**What to do**
a) Using the court report on gunshot residue, decide whether each statement agrees with it: (i) Gunshot residue was found on Mr McNamara's tracksuit pants. (ii) Dr Hales could not say for certain whether Mr Rogerson was the shooter. (iii) Mr McNamara is a former policeman. For each, answer yes or no and quote the deciding words of the court report.
b) Write the next part of the court report on gunshot residue, starting after its final sentence.

**Text segment**
┌──

Emma Partridge
Court Reporter
Gunshot residue was found on Roger Rogerson's pants, shirt, pockets and hat just days after Sydney university student Jamie Gao was executed.
But there are three explanations as to how it could have got there.
The first possibility is that he fired a gun.
A second scenario is that he was in "close proximity to a gun at the time it was discharged".
And lastly he could have come into contact with an object or a surface that was contaminated with gunshot residue.
Regardless of how it got there, a gunshot residue expert has told the NSW Supreme Court that the clothing she tested "supports the proposition of a firearm association".
Mr Rogerson has denied shooting Mr Gao and is arguing his co-accused, Glen McNamara, pulled the trigger on the afternoon of May 20, 2014.
But Mr McNamara, a former policeman, says it was Mr Rogerson who shot the gun inside the southern Sydney storage shed.
Dr Stephanie Hales, who did her PhD on gunshot and explosive residue, told the court that there was no gunshot residue particles found on the two set of tracksuit pants seized from Mr McNamara.
"The absence of gunshot residue on the samples from the clothing of McNamara does not support or preclude the proposition of firearm association," she said in her report.
Despite the gun residue being found on four items of Mr Rogerson's clothes, Dr Hales could not definitively say whether he was the shooter.
"You cannot exclude the reasonable possibility that Rogerson was not the shooter and was not present in the storage shed at the time of the discharge of the firearm?" asked Mr Rogerson's barrister, George Thomas.
"That's correct," Dr Hales said.
In his opening address to the jury, Mr Thomas argued that Mr McNamara was the shooter.
Mr Rogerson opened a unit door at Padstow and saw Mr Gao "dead on the floor with a handgun lying near him".

└──

**Information provided**

┌──

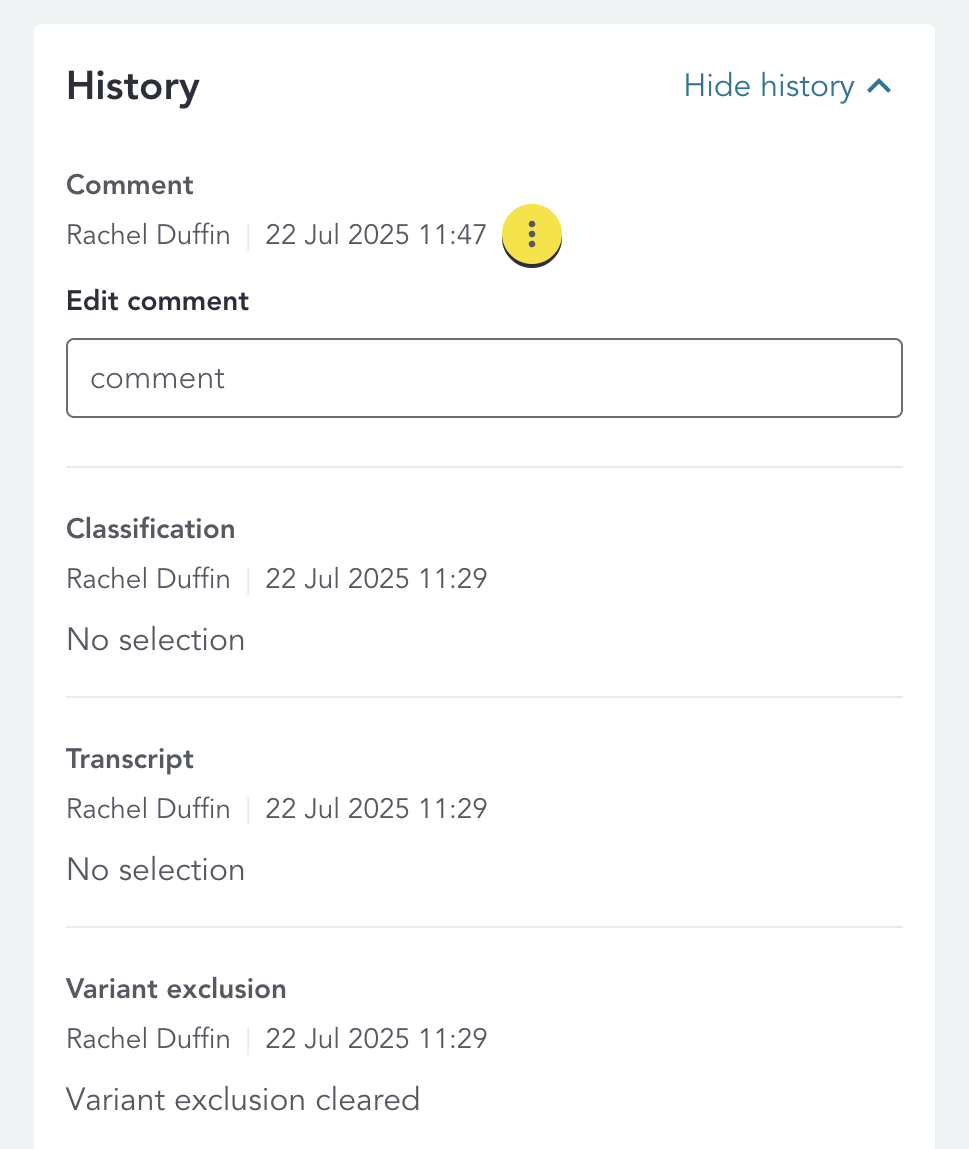Click the Transcript entry heading
This screenshot has width=969, height=1149.
coord(130,759)
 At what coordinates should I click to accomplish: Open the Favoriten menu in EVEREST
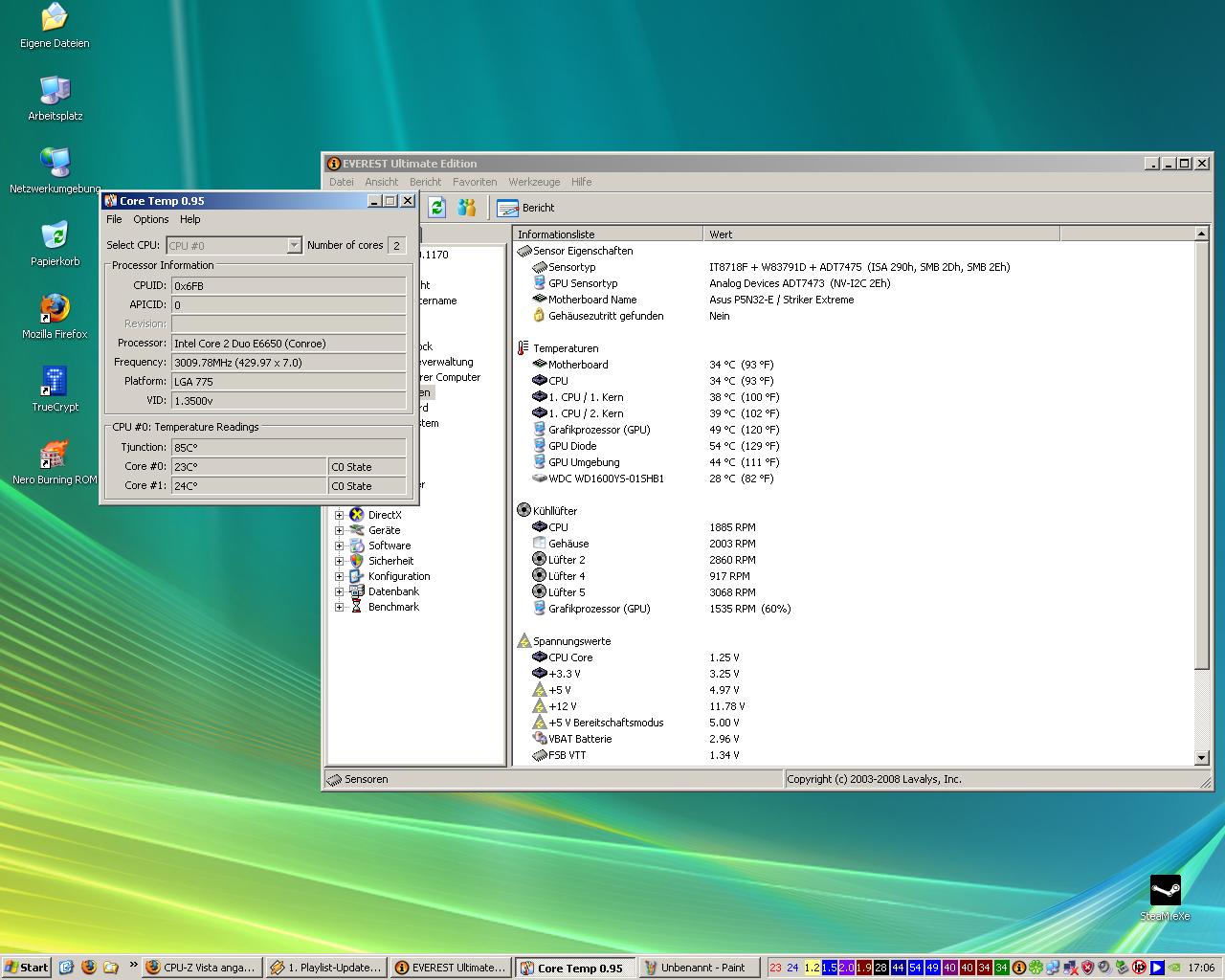tap(475, 182)
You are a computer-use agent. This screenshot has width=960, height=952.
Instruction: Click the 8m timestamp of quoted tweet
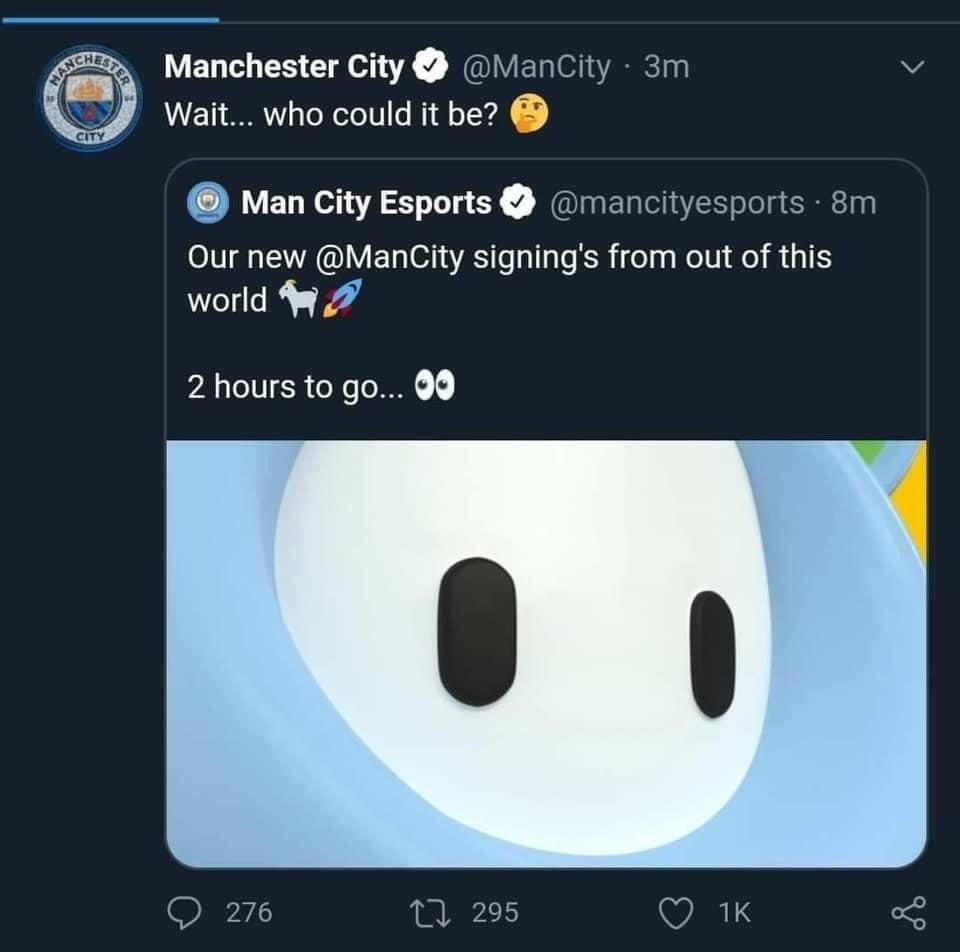[x=853, y=203]
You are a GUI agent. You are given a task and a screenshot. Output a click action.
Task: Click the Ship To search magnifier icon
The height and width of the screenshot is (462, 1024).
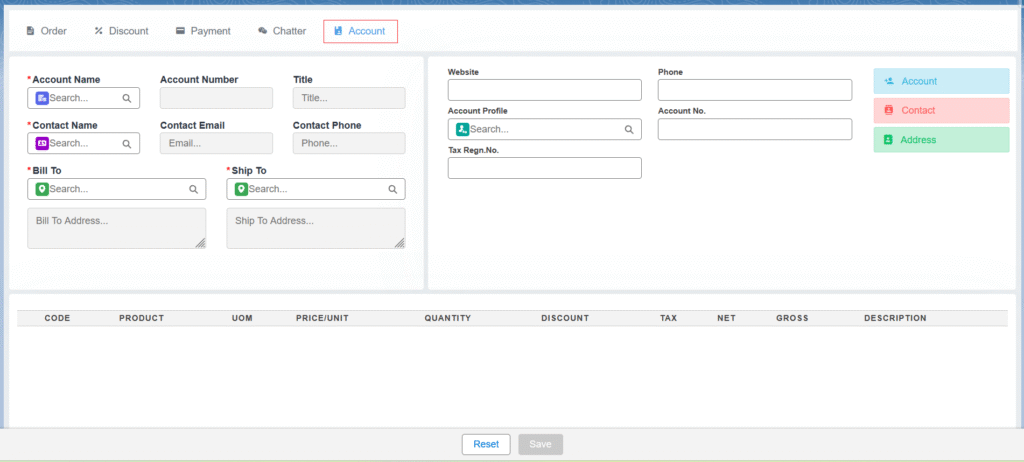(x=393, y=189)
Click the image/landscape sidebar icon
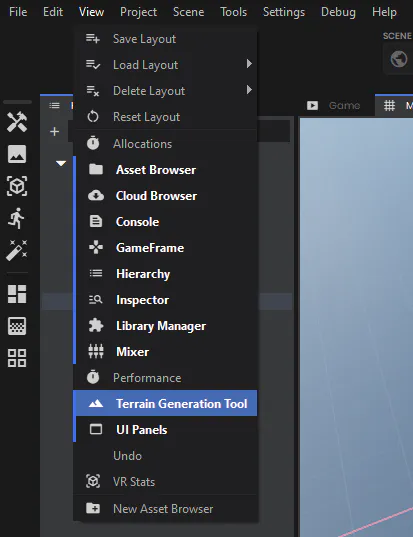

└──

**Results**
a)
(i) No: "there was no gunshot residue particles found on the two set of tracksuit pants seized from Mr McNamara"
(ii) Yes: "Dr Hales could not definitively say whether he was the shooter"
(iii) Yes: "Mr McNamara, a former policeman"

b)
"He says Mr McNamara appeared to be shocked and said a gun had been pointed at him by Jamie Gao and he was threatened," he said.
But Mr McNamara's barrister, Kara Shead, says her case rests on the fact that Mr Rogerson was responsible for shooting Mr Gao twice in the chest.
"He saw Mr Rogerson kill Jamie Gao in front of his own eyes and he was terrified," she said.
Both men have pleaded not guilty to murder and supplying a large commercial quantity of prohibited drugs.
Earlier on Thursday, Misaki Takebayashi gave evidence about how she desperately tried to call Mr Gao in the hours after he was allegedly killed and stuffed inside a silver surfboard bag.
Ms Takebayashi had been dating Mr Gao for about two months when she rang his phone and someone answered on the evening of May 20.
The person said "hello" in Chinese before hanging up on her.
She spoke of how Mr Gao had met Mr McNamara several times, including three days before his death at a pub in Hurstville.
"I recall times where I would be shopping in Hurstville with Jamie and he would receive a call on his mobile from Glen wanting to meet," she said in her police statement.
"Sometimes Jamie would be gone for hours."
The trial continues before Justice Geoffrey Bellew.